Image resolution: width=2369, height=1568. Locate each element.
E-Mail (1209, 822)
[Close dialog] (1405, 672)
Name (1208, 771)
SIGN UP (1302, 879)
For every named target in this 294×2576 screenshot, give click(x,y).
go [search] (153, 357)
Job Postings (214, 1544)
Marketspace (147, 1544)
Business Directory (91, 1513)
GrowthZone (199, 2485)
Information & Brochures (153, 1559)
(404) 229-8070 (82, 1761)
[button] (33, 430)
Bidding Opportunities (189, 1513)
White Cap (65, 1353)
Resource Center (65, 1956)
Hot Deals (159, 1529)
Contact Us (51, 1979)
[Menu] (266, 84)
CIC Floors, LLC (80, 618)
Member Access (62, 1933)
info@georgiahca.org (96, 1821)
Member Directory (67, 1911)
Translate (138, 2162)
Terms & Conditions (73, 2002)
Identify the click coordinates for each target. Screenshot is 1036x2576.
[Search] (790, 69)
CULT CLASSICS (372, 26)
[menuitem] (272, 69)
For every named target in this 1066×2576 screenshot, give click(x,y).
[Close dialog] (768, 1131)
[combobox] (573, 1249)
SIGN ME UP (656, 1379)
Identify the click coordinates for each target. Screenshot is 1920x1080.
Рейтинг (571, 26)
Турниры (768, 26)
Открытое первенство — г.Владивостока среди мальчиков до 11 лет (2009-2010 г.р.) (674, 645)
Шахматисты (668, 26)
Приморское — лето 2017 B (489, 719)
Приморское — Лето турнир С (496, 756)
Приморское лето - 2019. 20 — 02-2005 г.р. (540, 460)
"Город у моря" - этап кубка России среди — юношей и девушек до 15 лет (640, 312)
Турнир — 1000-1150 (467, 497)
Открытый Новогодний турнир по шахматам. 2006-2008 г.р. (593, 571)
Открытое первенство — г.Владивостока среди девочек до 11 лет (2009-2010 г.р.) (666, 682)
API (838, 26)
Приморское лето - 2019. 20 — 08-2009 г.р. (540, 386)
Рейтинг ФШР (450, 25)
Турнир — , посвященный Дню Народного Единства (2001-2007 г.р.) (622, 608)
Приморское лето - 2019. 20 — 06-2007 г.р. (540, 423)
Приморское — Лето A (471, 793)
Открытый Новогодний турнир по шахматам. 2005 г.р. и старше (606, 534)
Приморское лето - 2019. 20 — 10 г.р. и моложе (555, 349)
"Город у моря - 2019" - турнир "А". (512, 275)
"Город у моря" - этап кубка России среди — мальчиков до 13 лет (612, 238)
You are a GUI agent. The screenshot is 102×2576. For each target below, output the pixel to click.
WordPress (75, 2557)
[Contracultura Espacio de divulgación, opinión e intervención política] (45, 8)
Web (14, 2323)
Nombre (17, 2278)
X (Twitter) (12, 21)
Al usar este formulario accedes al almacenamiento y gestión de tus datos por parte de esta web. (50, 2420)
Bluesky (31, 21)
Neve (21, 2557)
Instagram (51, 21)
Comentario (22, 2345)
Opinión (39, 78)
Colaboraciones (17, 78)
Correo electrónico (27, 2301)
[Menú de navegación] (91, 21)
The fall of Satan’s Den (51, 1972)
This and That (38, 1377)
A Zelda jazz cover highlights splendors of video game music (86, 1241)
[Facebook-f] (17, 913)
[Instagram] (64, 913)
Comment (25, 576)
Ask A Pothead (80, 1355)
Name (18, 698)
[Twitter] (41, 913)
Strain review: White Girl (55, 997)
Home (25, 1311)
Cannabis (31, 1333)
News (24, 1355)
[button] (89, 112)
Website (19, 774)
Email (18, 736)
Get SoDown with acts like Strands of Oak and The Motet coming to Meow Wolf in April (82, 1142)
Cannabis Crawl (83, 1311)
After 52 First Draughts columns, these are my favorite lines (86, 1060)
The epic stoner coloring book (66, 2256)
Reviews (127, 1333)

● To do:
Show the data once more, exactly as it was written.

● Final answer:
Image resolution: width=2369, height=1568. Locate each element.
E-Mail (1209, 822)
[Close dialog] (1405, 672)
Name (1208, 771)
SIGN UP (1302, 879)
For every named target in this 294×2576 screenshot, give click(x,y).
go [search] (153, 357)
Job Postings (214, 1544)
Marketspace (147, 1544)
Business Directory (91, 1513)
GrowthZone (199, 2485)
Information & Brochures (153, 1559)
(404) 229-8070 (82, 1761)
[button] (33, 430)
Bidding Opportunities (189, 1513)
White Cap (65, 1353)
Resource Center (65, 1956)
Hot Deals (159, 1529)
Contact Us (51, 1979)
[Menu] (266, 84)
CIC Floors, LLC (80, 618)
Member Access (62, 1933)
info@georgiahca.org (96, 1821)
Member Directory (67, 1911)
Translate (138, 2162)
Terms & Conditions (73, 2002)
Identify the click coordinates for each target. Screenshot is 1036x2576.
[Search] (790, 69)
CULT CLASSICS (372, 26)
[menuitem] (272, 69)
For every named target in this 1066×2576 screenshot, give click(x,y).
[Close dialog] (768, 1131)
[combobox] (573, 1249)
SIGN ME UP (656, 1379)
Identify the click coordinates for each target. Screenshot is 1920x1080.
Рейтинг (571, 26)
Турниры (768, 26)
Открытое первенство — г.Владивостока среди мальчиков до 11 лет (2009-2010 г.р.) (674, 645)
Шахматисты (668, 26)
Приморское — лето 2017 B (489, 719)
Приморское — Лето турнир С (496, 756)
Приморское лето - 2019. 20 — 02-2005 г.р. (540, 460)
"Город у моря" - этап кубка России среди — юношей и девушек до 15 лет (640, 312)
Турнир — 1000-1150 (467, 497)
Открытый Новогодний турнир по шахматам. 2006-2008 г.р. (593, 571)
Открытое первенство — г.Владивостока среди девочек до 11 лет (2009-2010 г.р.) (666, 682)
API (838, 26)
Приморское лето - 2019. 20 — 08-2009 г.р. (540, 386)
Рейтинг ФШР (450, 25)
Турнир — , посвященный Дню Народного Единства (2001-2007 г.р.) (622, 608)
Приморское лето - 2019. 20 — 06-2007 г.р. (540, 423)
Приморское — Лето A (471, 793)
Открытый Новогодний турнир по шахматам. 2005 г.р. и старше (606, 534)
Приморское лето - 2019. 20 — 10 г.р. и моложе (555, 349)
"Город у моря - 2019" - турнир "А". (512, 275)
"Город у моря" - этап кубка России среди — мальчиков до 13 лет (612, 238)
You are a GUI agent. The screenshot is 102×2576. For each target below, output the pixel to click.
WordPress (75, 2557)
[Contracultura Espacio de divulgación, opinión e intervención política] (45, 8)
Web (14, 2323)
Nombre (17, 2278)
X (Twitter) (12, 21)
Al usar este formulario accedes al almacenamiento y gestión de tus datos por parte de esta web. (50, 2420)
Bluesky (31, 21)
Neve (21, 2557)
Instagram (51, 21)
Comentario (22, 2345)
Opinión (39, 78)
Colaboraciones (17, 78)
Correo electrónico (27, 2301)
[Menú de navegación] (91, 21)
The fall of Satan’s Den (51, 1972)
This and That (38, 1377)
A Zelda jazz cover highlights splendors of video game music (86, 1241)
[Facebook-f] (17, 913)
[Instagram] (64, 913)
Comment (25, 576)
Ask A Pothead (80, 1355)
Name (18, 698)
[Twitter] (41, 913)
Strain review: White Girl (55, 997)
Home (25, 1311)
Cannabis (31, 1333)
News (24, 1355)
[button] (89, 112)
Website (19, 774)
Email (18, 736)
Get SoDown with acts like Strands of Oak and The Motet coming to Meow Wolf in April (82, 1142)
Cannabis Crawl (83, 1311)
After 52 First Draughts columns, these are my favorite lines (86, 1060)
The epic stoner coloring book (66, 2256)
Reviews (127, 1333)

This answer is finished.